In this study, Sasaki will examine how two compounds might impact glioblastoma multiforme and will work to develop a more potent compound to test on human cells and in animal models. The team of this project consists of prominent researchers from local (UC and Cincinnati Children's Hospital Medical Center) and national institutions (NIH and the University of California, San Diego).

"The homeostasis of phosphoinositides—signaling lipids that have a huge impact on cell regulation—is critical for cellular health; imbalance of phosphoinositides could be harmful to rapidly growing cells," he says. "Glioblastoma multiforme, which is the most aggressive brain tumor, elevates the phosphoinositide called PI(3,4,5)P3 to levels much higher than it naturally occurs, attributing to malignant growth. However, pharmacological targeting to reduce PI(3,4,5)P3 levels has shown limited success in clinical trials." 

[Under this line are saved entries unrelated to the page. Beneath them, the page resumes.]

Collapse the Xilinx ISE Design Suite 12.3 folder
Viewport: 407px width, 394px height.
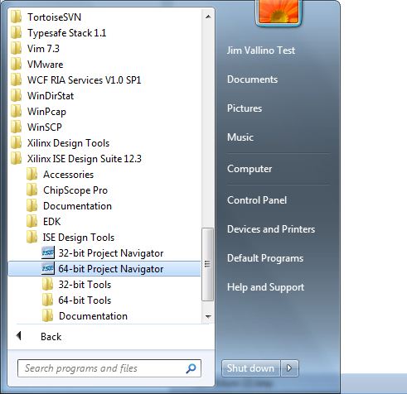[x=85, y=159]
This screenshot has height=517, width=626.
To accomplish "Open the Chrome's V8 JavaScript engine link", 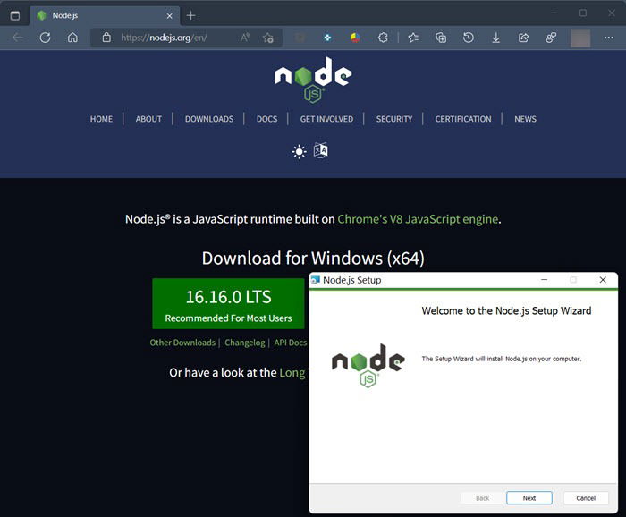I will pyautogui.click(x=418, y=219).
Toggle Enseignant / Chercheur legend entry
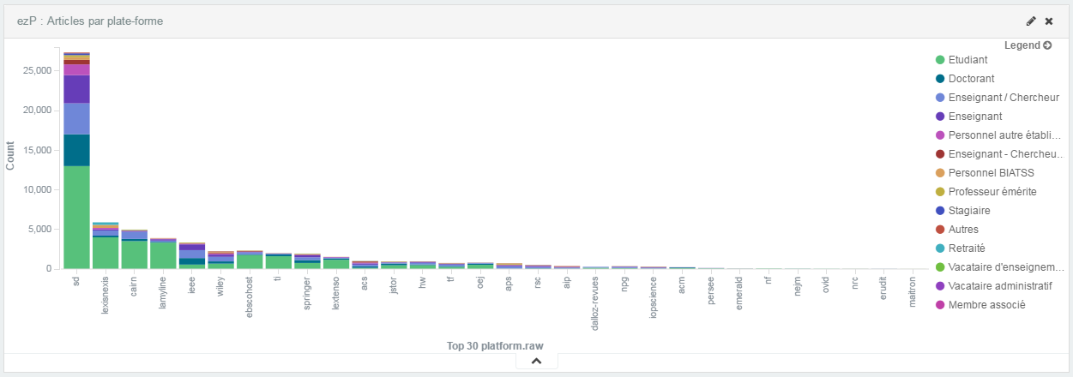 997,98
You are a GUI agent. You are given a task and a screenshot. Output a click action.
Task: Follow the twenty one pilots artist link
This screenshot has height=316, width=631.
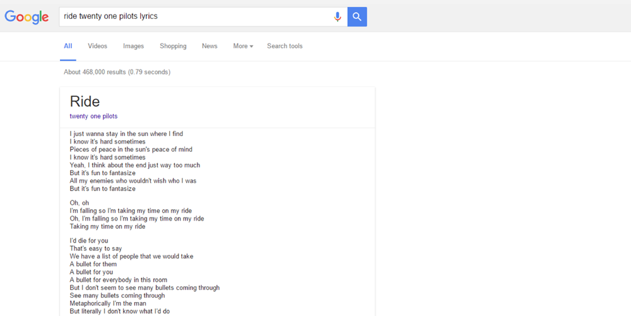click(93, 116)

"In this study, we are proposing a reverse approach—a lethal combination of our identified compounds with the elevated PI(3,4,5)P3 in glioblastoma multiforme." 

In a preliminary study, researchers in Sasaki's lab discovered two compounds—called GBM-Blast1 and GBM-Blast2—that "unbalanced" the phosphoinositides and led to catastrophic vacuolization (the formation of huge bubbles with membranes, like a balloon, inside cells) in the presence of PI(3,4,5)P3 eventually killing the brain tumor cells.  

"Our biochemical analysis reveals that GBM-Blast1 and GBM-Blast2 possess a unique activity against phosphoinositide kinases, which regulate homeostasis of phosphoinositides," Sasaki says. "Treatment of GBM-Blast1 and GBM-Blast2 with glioblastoma multiforme cells dramatically changed phosphoinositide balance. 

"We found that this unique activity of GBM-Blast1 and GBM-Blast2 caused the vacuolization and cell death of glioblastoma multiforme cells. Importantly, GBM-Blast1 and GBM-Blast2 did not affect healthy cells." 

Sasaki says these findings reveal a potentially more targeted therapeutic treatment for this type of brain tumor and the other types of solid tumors that elevate levels of PI(3,4,5)P3. 

"We'll be doing further studies to define the anti-tumor effect of GBM-Blast1 and GBM-Blast2 on glioblastoma multiforme human cell lines and clinically relevant animal models, which could lead to targeted therapies for patients with this tumor and could potentially improve patient outcomes for a devastating illness. 

"This study also has a potential to form a platform to target brain metastasized tumors because recent studies demonstrate that several types of brain metastasized tumors gain new genomic mutations that increase PI(3,4,5)P3 levels," he says.